FORTUNATA – Castellitto e Mazzantini in un lungometraggio che affronta anche il tema del rapporto madre-figlia
“L’amore nel senso di concupiscentia è la più infallibile dimensione dinamica che porta l’inconscio alla luce” (Jung.)
Sesto lungometraggio di Sergio Castellitto, Fortunata nasce dalla trasposizione del romanzo di Margaret Mazzantini che ha scritto la sceneggiatura con la collaborazione di Francesca Manieri e lo stesso Castellitto.
Fortunata è una donna che lotta con la vita dall’alto dei suoi trampoli con caparbia determinazione. Vive con la figlia Barbara di otto anni in un quartiere popolare di Roma abitato più da cinesi che da romani, lavora come parrucchiera a domicilio, subisce in silenzio l’ex marito che si presenta quando vuole, non per stare con la figlia ma per riappropriarsi come padrone del suo corpo. Fortunata corre dalla mattina alla sera sui trampoli e lotta per il sogno che risolverà tutti i suoi problemi come una vincita al lotto: un salone di parrucchiera. Smetterà di correre, pensa Fortunata, e la figlia finalmente giocherà facendo il colore alle clienti e Chicano, il fedele amico d’infanzia che l’ama in silenzio e le disegna ali tatuate sulla schiena, lavorerà accanto a lei.
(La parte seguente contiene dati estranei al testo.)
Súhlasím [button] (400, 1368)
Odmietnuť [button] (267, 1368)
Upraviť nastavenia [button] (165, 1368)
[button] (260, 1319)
Ma i soldi non bastano mai, l’ex marito la ostacola, Chicano soffre di una malattia psichiatrica ed è sballato di sostanze e di troppa vicinanza a una madre malata di Alzheimer, Barbara non ce la fa più a fare una vita da adulta. Sempre di corsa, senza amici con cui giocare, Barbara sputa letteralmente sui compagni di scuola la rabbia che ha dentro. Per questo, viene segnalata ai servizi sociali e inizia le sedute con Patrizio, uno psicoterapeuta che sa accogliere il suo malessere di bambina. Ma anche Fortunata ha dentro di sé una bambina arrabbiata che pretende ascolto e, così, attratta irresistibilmente da una dimensione interiore di cui soltanto Patrizio sembra avere la chiave d’accesso, instaura con lui un rapporto d’amore.
Come in precedenti film di Castellitto tratti dai libri della Mazzantini, la potenza del de-siderio spinge gli amanti protagonisti di questa storia fuori rotta come naviganti privi di bussola. Fortunata “tradisce” Barbara, l’amata figlia, sottraendole il sostegno emotivo che le assicura la psicoterapia e tutte le sue certezze vanno in frantumi lasciando affiorare il passato traumatico di bambina. Patrizio viene meno all’etica professionale. Insieme, i due amanti sono catapultati dall’eros in un vortice archetipico entro cui convivono forze costruttive e distruttive, vita e morte.
Altrettanto forte, in Fortunata, è il tema del rapporto madre e figlia. Fortunata e Barbara dormono nello stesso letto, vicine, anzi con-fuse dall’assenza di un padre/marito violento, stessi trampoli per guardare le difficoltà dall’alto e “per non perdersi d’animo mai” – come dice la canzone Vivere di Vasco Rossi nel finale del film – entrambe ferite, entrambe esplosive e pulsanti di vita. C’è poi il tema di un femminile “primitivo”rappresentato da Fortunata, forte e fragile allo stesso tempo, eroico “contro tutto e tutti” ma anche erotico. C’è poi la drammaticità di vite misere ma anche la tenacia nella speranza di un domani migliore dell’oggi.
Jasmine Trinca, bravissima nei panni di Fortunata, ha vinto il premio come migliore attrice della sezione Un certain regard del 70° Festival di Cannes.
Bravi tutti gli interpreti, dalla piccola Nicole Centanni a Stefano Accorsi, Alessandro Borghi, Edoardo Pesce e Hanna Schygulla.